Nevertheless, such novelty and inventiveness were acknowledged relative to a prior art where the pierced basket for steam cooking was positioned below the lid. 

Therefore, what was considered as novel and inventive was not so much the presence of the lid, but rather the fact that the steam cooking part was positioned above the stirrer and heating vessel. 

Thus, the scope of claim 1 does not prevent a possible infringement despite the absence of the intermediate lid, if it is established that the means of the Cook’in machine have the same functions for the same result as those of the patent. 

The analysis made by the court here relates to the second part of the equivalence test set forth above, i.e. whether the function of the equivalent means was “protectable“. In the present case, it seems that the function was protectable because the general idea of having a steam cooking recipient arranged above a stirrer vessel was a novel and inventive concept.

There are some devices in which the presence of a lid is absolutly essential.
There are some devices in which the presence of a lid is absolutly essential.

The bottom line of the court’s approach (which is indeed the traditional approach in France) is therefore to assess what the contribution of the invention to the art really is about. A third party’s product implementing the same inventive concept in a different manner will be held infringing, irrespective of the exact claim wording selected by the drafter.

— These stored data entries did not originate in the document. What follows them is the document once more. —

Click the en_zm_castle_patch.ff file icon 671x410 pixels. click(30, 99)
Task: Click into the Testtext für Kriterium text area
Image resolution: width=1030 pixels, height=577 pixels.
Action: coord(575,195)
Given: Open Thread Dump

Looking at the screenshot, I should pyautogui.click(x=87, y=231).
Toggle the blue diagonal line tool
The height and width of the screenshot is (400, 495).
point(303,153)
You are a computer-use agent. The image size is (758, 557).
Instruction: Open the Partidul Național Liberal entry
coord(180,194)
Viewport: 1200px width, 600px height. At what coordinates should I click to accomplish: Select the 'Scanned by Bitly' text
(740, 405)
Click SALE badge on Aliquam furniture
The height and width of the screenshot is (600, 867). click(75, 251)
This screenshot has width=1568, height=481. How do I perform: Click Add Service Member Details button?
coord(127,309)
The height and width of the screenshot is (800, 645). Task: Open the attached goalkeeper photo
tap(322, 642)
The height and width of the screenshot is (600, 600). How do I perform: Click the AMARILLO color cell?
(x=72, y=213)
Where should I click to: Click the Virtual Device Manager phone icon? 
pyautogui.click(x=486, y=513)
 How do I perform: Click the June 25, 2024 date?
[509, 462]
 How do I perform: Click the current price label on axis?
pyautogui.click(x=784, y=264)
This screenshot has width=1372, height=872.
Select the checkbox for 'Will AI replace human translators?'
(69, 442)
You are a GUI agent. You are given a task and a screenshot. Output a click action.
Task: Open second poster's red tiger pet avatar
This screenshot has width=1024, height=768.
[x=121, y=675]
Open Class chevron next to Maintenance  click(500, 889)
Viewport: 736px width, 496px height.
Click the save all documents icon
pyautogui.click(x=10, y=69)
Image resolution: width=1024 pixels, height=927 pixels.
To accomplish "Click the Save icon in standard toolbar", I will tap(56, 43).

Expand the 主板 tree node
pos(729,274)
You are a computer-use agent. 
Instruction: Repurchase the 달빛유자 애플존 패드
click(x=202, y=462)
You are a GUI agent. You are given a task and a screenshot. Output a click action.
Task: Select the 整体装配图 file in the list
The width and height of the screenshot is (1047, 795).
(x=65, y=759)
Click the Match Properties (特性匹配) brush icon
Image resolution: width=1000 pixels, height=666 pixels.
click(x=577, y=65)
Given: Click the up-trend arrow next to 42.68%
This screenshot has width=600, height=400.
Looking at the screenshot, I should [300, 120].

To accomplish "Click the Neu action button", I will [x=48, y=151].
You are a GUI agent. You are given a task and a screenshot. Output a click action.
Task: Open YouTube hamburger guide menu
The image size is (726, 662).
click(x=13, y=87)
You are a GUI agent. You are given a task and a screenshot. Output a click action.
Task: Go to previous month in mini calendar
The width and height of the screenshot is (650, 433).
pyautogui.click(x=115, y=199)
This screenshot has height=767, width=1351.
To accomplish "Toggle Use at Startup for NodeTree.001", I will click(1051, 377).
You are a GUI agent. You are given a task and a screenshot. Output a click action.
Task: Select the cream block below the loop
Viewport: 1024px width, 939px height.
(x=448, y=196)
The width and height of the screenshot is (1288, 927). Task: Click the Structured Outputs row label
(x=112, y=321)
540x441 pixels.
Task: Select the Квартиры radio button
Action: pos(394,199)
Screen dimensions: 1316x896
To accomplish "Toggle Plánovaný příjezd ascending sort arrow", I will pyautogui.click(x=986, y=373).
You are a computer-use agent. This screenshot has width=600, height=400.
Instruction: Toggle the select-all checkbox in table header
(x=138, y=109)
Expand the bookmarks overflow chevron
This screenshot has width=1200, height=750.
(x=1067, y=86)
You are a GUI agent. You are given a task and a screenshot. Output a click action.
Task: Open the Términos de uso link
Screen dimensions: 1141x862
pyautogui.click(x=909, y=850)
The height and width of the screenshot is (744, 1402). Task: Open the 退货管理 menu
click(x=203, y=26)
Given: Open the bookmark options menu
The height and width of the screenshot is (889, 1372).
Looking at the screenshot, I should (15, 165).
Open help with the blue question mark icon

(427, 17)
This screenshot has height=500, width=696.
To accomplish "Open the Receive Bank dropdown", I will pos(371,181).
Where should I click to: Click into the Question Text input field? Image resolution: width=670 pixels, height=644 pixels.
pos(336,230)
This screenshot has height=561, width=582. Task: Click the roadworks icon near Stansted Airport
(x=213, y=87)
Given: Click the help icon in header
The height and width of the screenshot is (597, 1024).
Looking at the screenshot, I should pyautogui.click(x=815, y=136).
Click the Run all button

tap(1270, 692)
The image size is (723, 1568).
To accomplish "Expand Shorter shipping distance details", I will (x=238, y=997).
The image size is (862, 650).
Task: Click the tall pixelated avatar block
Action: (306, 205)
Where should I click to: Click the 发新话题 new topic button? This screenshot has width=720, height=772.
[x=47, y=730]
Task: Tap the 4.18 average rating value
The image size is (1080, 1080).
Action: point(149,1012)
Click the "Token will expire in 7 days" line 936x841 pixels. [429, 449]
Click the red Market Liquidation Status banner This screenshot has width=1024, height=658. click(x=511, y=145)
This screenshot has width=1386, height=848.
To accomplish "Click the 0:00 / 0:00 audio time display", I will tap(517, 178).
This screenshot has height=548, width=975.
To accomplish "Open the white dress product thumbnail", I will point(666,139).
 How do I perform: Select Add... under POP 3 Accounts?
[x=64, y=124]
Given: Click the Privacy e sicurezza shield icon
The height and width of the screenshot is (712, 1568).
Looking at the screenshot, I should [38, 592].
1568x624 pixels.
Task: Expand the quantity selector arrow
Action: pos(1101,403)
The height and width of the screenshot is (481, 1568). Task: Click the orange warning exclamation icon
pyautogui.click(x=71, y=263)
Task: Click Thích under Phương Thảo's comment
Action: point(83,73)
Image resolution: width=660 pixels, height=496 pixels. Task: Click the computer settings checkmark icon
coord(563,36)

Another interesting point to note about this decision is the computation of damages. Contrary to the parallel Vorwerk v. Taurus litigation, the court (in a different composition) did not appoint an expert but directly proceeded with the assessment of damages. The result of this assessment was similar but not exactly identical to the one made in Vorwerk v. Taurus.

The main point which was discussed was, again, the rate of the indemnifying royalty to be applied. The court was apparently unconvinced by the submissions of either party in this respect and therefore they preferred to rely on the expert’s report from the other case. Although the defendants were different and the infringing device was different, the rationale for determining the proper rate could indeed be applied in a similar manner.

The court noted that three options for the indemnifying royalty rate were offered by the expert, namely 1.5%, 3% and 4.5%. The court explicitly approved the methodology used by the expert, and then came up with its own figure without any clear justification:

In view of the above, in view of the profits made by the defendants, of the advantageous economic situation of [the defendants] due to the marketing of the patented invention without a license, the court can assess the harm suffered without granting the request for additional information, and the indemnifying royalty rate should be fixed to 4%.  

This figure of 4% does not correspond to any of the three options proposed by the expert in Vorwerk v. Taurus, although it is indeed within the expert’s range. But, more importantly, this is not the same figure as the one selected by the court in Vorwerk v. Taurus where a rate of 3% was ultimately chosen by the court! (Again, the composition of the court was different.) Unfortunately, there is no explanation as to why the Cook’in infringement is worth one third more than the MyCook infringement.

At the very least, this inconsistency should be a reminder that courts have a fairly wide discretionary power when it comes to determining the quantum of damages.

CASE REFERENCE: Tribunal de Grande Instance de Paris, 3ème chambre, 4ème section, July 2, 2015, Vorwerk & Co. Interholding GmbH v. SAS Guy Demarle Public et al., RG No. 12/11488.